William Shakespeare is one of the greatest writers and playwrights in English literature. He is considered as the ‘father of English literature’ because of his immense contribution to the language of English. He is often called England’s national poet and the “Bard of Avon”.[Places associated with great personalities become famous as the persons themselves.
As Shakespeare was a great playwright also, the globe theatre of William Shakespeare needs a special mention. The Globe Theatre situated in the Southward district eastwards as far as Porter Street and from Park Street southwards as far as the back of Gatehouse Square in London is associated with the great playwright William Shakespeare.
It remained unknown until discovered in 1989. It was not only one of most famous playhouse’s of all time, but the play house where Shakespeare was able to perform many of his greatest plays. The Theatre became as famous as he was during those times.
Globe Theatre History
To trace the history of the globe theater, commonly and in short called ‘globe’, there were several shareholders who owned their respective shares of the globe. Shakespeare himself was one of the co-owners. Two of the six Globe shareholders, Richard Burbage and his brother Cuthbert Burbage, owned double shares of the whole, or 25% each; the other four men, Shakespeare, John Heminges, Augustine Phillips, and Thomas Pope, owned a single share, or 12.5%.

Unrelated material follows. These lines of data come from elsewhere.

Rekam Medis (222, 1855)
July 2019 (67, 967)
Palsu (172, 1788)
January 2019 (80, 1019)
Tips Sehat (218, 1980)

As a result of these attempts, the theatre was opened in 1599. It became one of the most money-making play houses of those times contributing much to art, literature and theatrics. The theatre is said to have been built by Cuthbert Burbage, brother of the famous Shakespearean actor Robert Burbage and son of James Burbage.
As regarding the capacity and structure of the theatre, had a total capacity of between 2,000 and 3,000 spectators. There was no lighting facility availability and therefore, plays were conducted during the day time. Acoustics were poor and the actors were compelled by circumstances to shout their lines, stress their enunciation, and engage in exaggerated theatrical gestures.
Elizabethan Era Audience
The theatre had a stage which was a level platform about 43 feet in width some 27 or 28 feet deep that was raised about five feet off the ground. The theatre operated outside the jurisdiction of the city officials and bureaucracy although the same was condemned by the London authorities. The audience was well educated and mostly those sections of the population who enjoyed a high status in the society.
The plays which were performed here were Julius Caesar, were Hamlet (1600-1601), Twelfth Night Or What You Will (1601), Richard II (February 7th 1601) Troilus and Cressida (1601-1602), All’s Well That Ends Well (circa 1602), Timon of Athens (c1604), King Lear (1605), Macbeth (1606), Pericles, Prince of Tyre (1607) possibly The Tempest in 1610, The Two Noble Kinsmen in 1611, Shakespeare’s “lost” play Cardenio in 1612 and Henry VIII in 1613.
This globe theatre was destroyed by fire on 29 June 1613. A new one i.e. a second globe theatre was built on the same site by June 1614. But it was closed in 1642. However, A modern reconstruction of the Globe, named “Shakespeare’s Globe” was opened in 1997. It is built on the London Borough of Southwark, on the south bank of the River Thames.